5. Okazaki fragments are disconnected DNA segments complimentary to the 5'->3' DNA parent strand that result from the discontinuous replication process of DNA polymerase on the lagging strand. Similarly restriction enzymes create fragmented DNA strands by cutting specific sequences on strands so that the genetic material of another organism can be incorporated by occupying the gaps. Both the Okazaki segments and the segments of restriction enzymes rely on the protein Ligase to consolidate the nicks and little openings resulting from fragmentation.
III. Essentials
1. The first stage of gene regulation is before transcription, for in the nucleus, before a DNA molecule is transcribed it can become attached to acetyl groups that loosen the grip of histones for an activating function, or inhibitory methyl groups which block an allele's expression on a trait. The second stage is after transcription in which an mRNA needs to exit the nucleus, for before traveling to the ribosomes certain proteins termed Y-boxed proteins can be binded to the transcript to completely stop its translation, in other words leaving it inactivated.
The third stage of regulation takes place during translation, for due to the fact that the longer a transcript lasts in the cytoplasm the more times it can be translated, enzymes digest and remove transcripts at certain times. The last stage is after translation because various factors can inhibit or activate a new protein, as seen by Y-box proteins that are only activated when a phosphate group is bonded to them by enzymes.
2. *This will be included in the notecards that get turned in later*
3. Prior to gel electrophoresis, a single-stranded DNA template is placed in a mixture containing the necessary enzymes, nucleotides, etc. to produce new strands of DNA. The numerous new copies of DNA fragments that have been produced are then separated from each other through the gel electrophoresis process, in which fragments pass through a semisolid gel slab in response to an electric field. Because each fragment's end is fluorescent-tagged, as they move through the gel and become subject to a laser, a computer can subsequently record what specific color the fragments express, and since the colors correspond to specific nucleotides a DNA sequence can thus be concluded (DNA fingerprint).
4. The primary difference between eukaryotic and prokaryotic genomes is the DNA of eukaryotes is linear whereas in prokaryotes it is circular (plasmids). In addition, the method in which prokaryote cells divide is very different when compared to mitosis. Known as prokaryotic fission, this process begins with the replication of DNA. Following duplication, the genetic materials attach to the cell's plasma membrane. Using newly produced lipids and proteins, the cell adds the molecules to the membrane to separate the attached strands, thereby stretching the length of the cell and the DNA attached to its walls. The cell finally undergoes cytokinesis by depositing cell membrane material in the midsection of the now elongated cell, soon resulting in a new membrane being formed.

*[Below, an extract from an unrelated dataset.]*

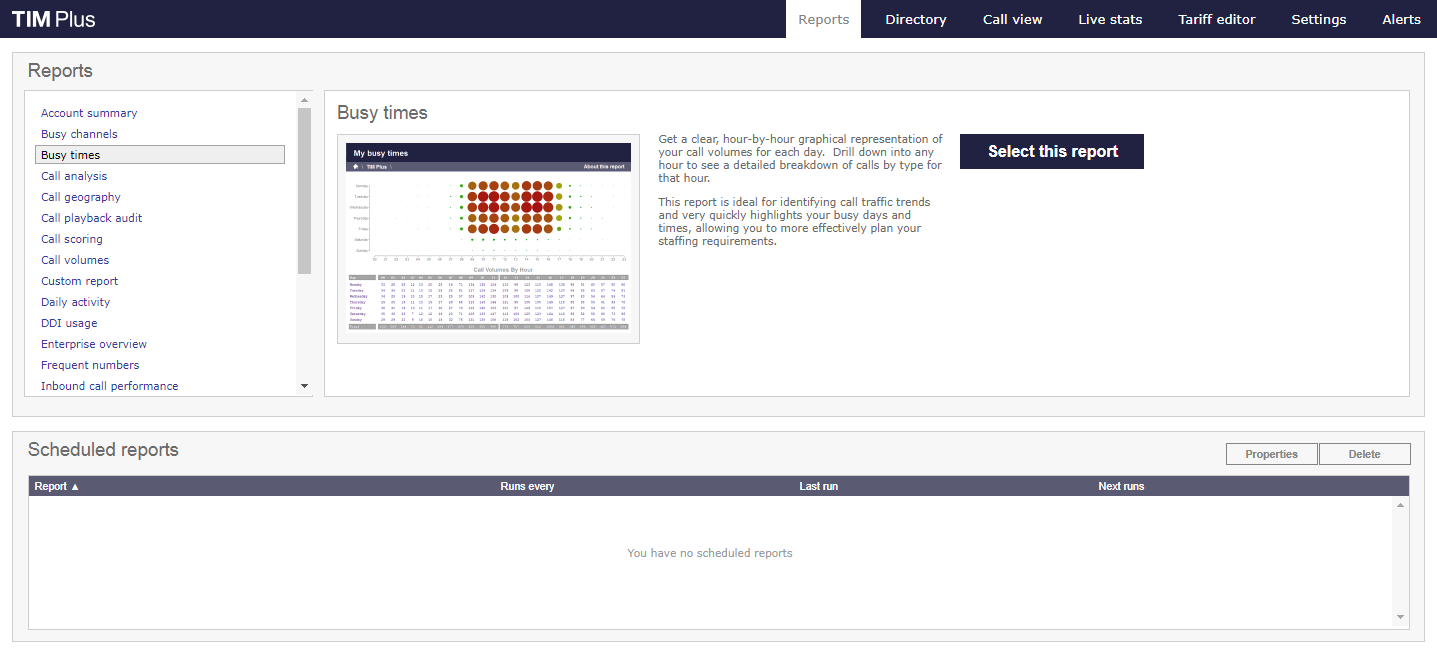Viewport: 1437px width, 651px height.
Task: Choose the Call geography report
Action: (x=80, y=197)
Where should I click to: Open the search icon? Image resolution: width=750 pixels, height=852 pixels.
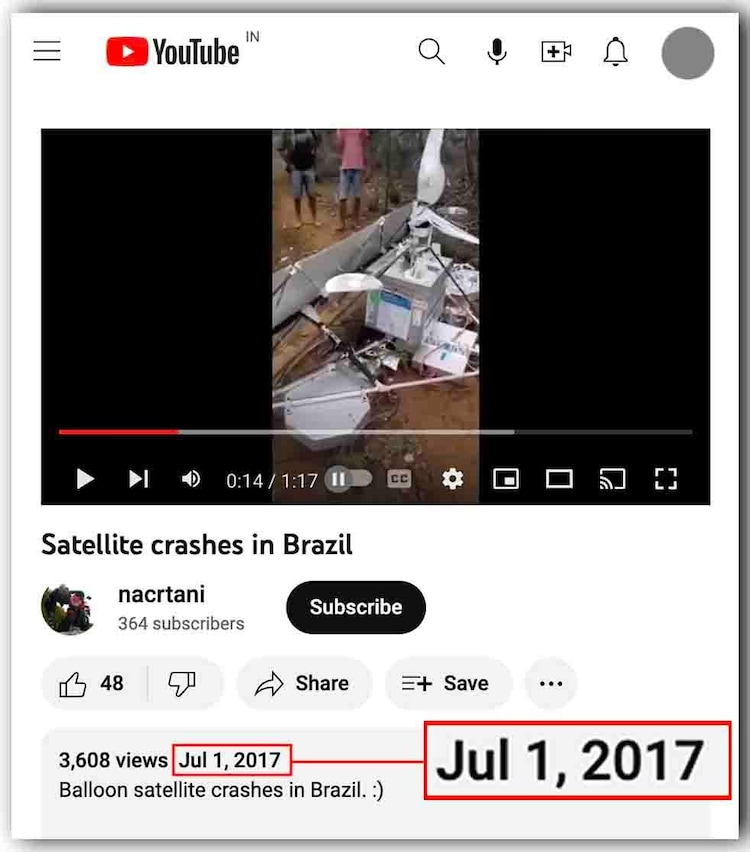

5. The lytic pathway is a variation cycle of how viruses multiply from cells. In the lytic cycle, viruses inject their genetic material in a host cell so that new viral particles can be synthesized within the cell. These infectious agents are released from the host after it goes through the process lysis, when the cell dies. This pathway is different from the lysogenic cycle in that it is relatively quicker since the lysogenic cycle is essentially an extension of the lytic pathway. Instead of just killing the cell, the lytic cycle focuses on incorporating the viral DNA with the genetic material of the host cell, so that when that cell divides, the foreign DNA will successfully spread, resulting in proliferation of the viruses.